▸ About this task
Check each line below for "computer" and give the count of those that have it, nothing else.

Stored data
■ ■ ■

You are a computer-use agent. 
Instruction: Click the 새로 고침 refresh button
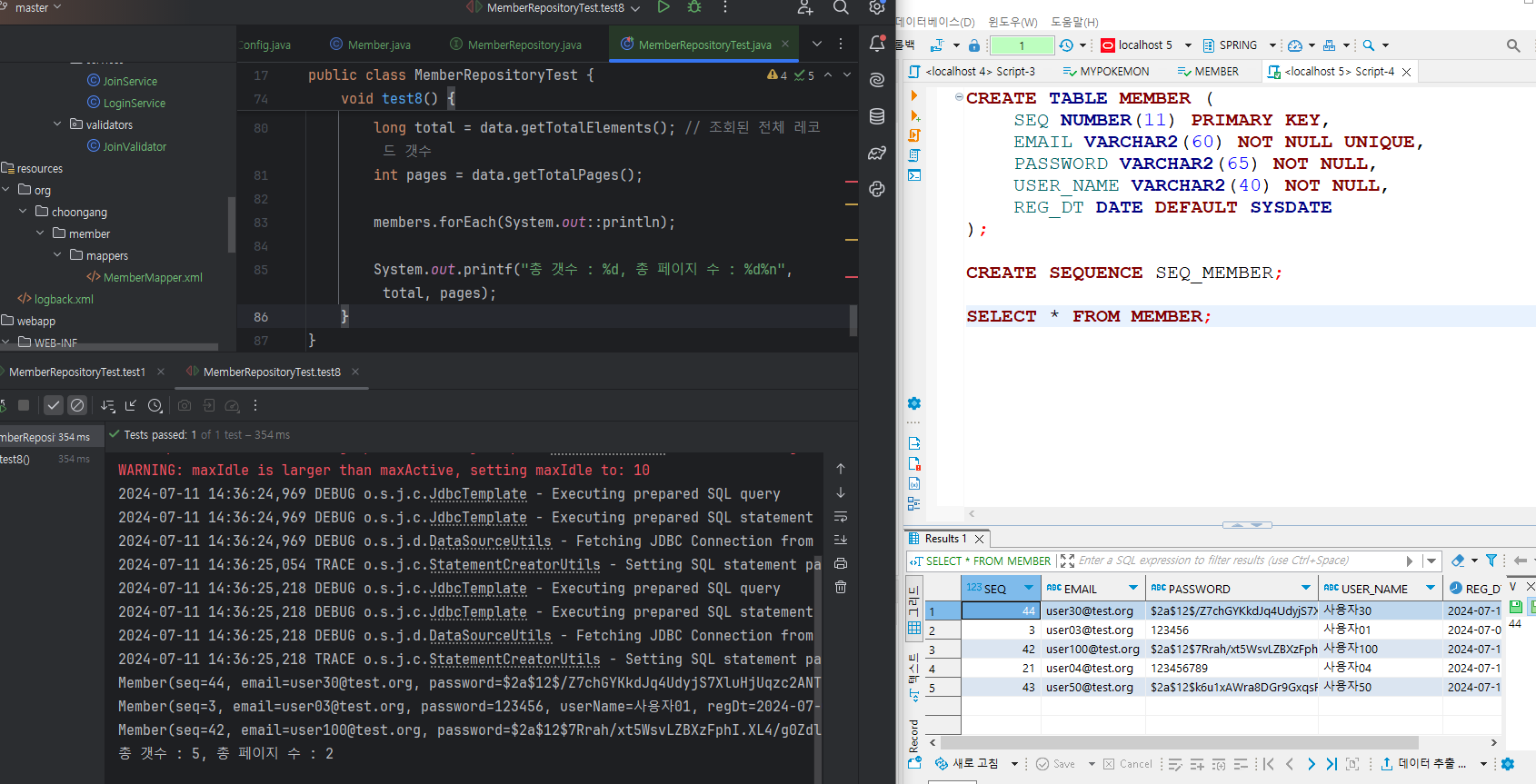pyautogui.click(x=968, y=764)
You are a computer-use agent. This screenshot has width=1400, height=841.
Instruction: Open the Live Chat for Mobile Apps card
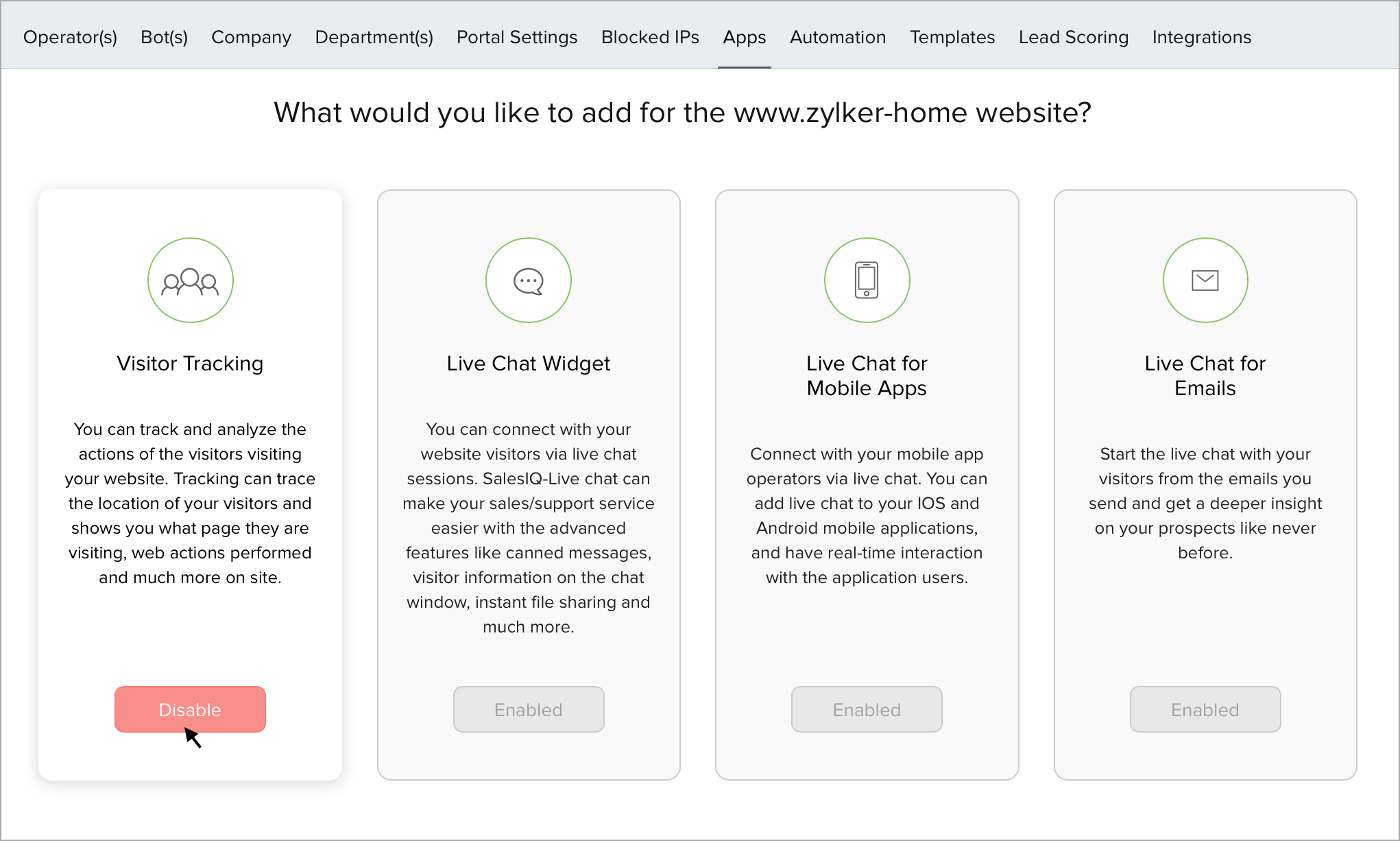pos(867,480)
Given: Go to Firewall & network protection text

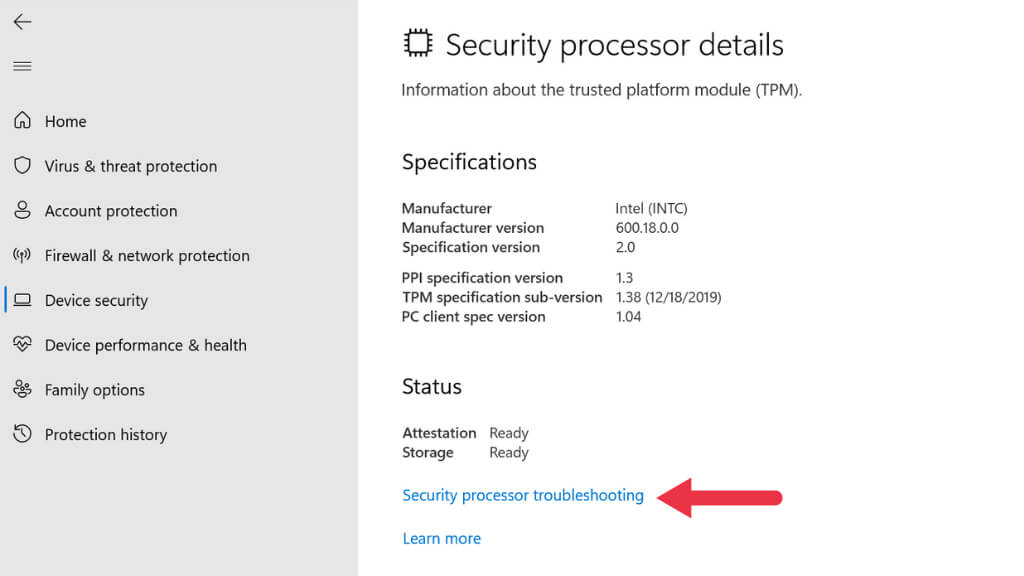Looking at the screenshot, I should (147, 256).
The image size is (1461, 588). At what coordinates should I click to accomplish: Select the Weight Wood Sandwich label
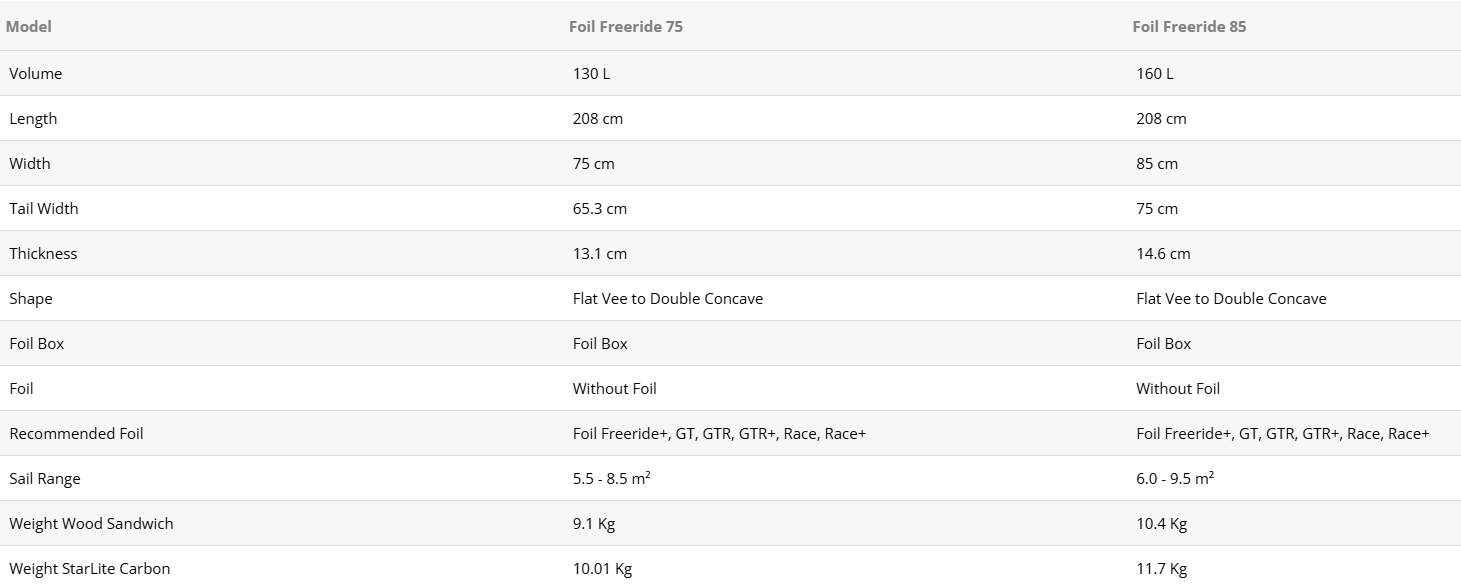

■ ■ ■

▸ Reply
2